Veinticinco de diciembre, diez y media de la noche. La resaca navideña y la lluvia torrencial desolaban las calles. Pocos momentos pueden ser más inoportunos para sufrir una avería o un percance. Aquel día y a esa hora una gotera provocada por la tromba pasó a manifestarse en chorro amenazando con anegar mi casa. Si aquel Ricardo III de Shakespeare se declaró dispuesto a cambiar su reino por un caballo, yo aquella noche lo hubiera dado todo por cualquier recipiente capaz de contener el agua que convertía mi casa en un fangal.

Fue entonces cuando me sugirieron que buscara un chino. Chino o sueco, no podía imaginar que un día como aquel y en aquella noche perra alguien tuviera abierta la tienda para venderme un barreño, pero estaba desesperado y tenía que intentarlo. En la calle todo estaba cerrado a cal y canto y la única señal de vida era la de un pequeño local que vislumbré a lo lejos con el luminoso encendido.

Son refractarios a las normas administrativas, pero van adaptándose a los usos occidentales

Aunque la lluvia arreciaba allí fui y pronto acerté a leer el cartel de "Frutos Secos" junto a unos caracteres chinos que tampoco parecían ofertar barreños.
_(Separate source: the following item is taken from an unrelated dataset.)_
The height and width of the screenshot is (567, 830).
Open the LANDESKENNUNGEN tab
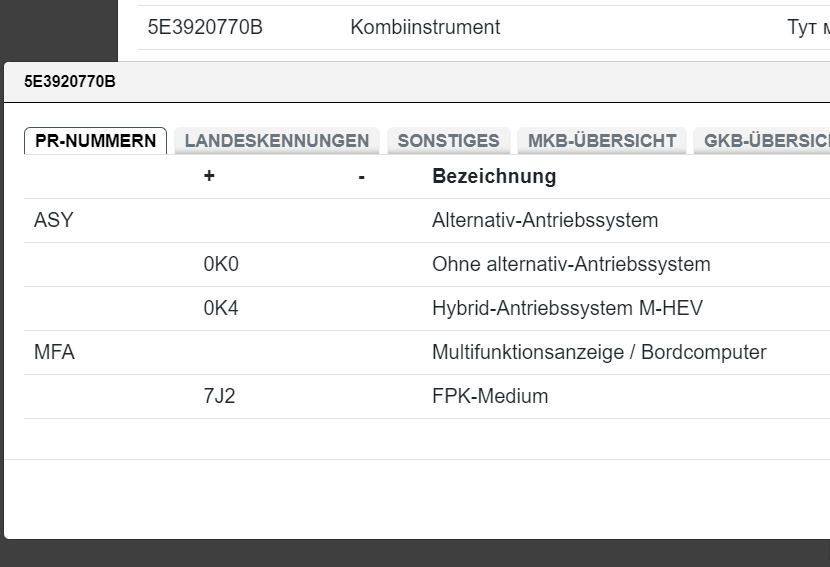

No necesitaba almendras o panchitos, ni tenía cuerpo para chuches, a pesar de lo cual entré más por darme una tregua del chaparrón que por la esperanza de encontrar lo que buscaba. Era una tienda chiquita atendida por un chaval de unos 20 años con rasgos asiáticos. Cometí la estupidez de dirigirme a él elevando el tono de voz y vocalizando mientras agitaba las manos para hacerme entender explicando lo que necesitaba.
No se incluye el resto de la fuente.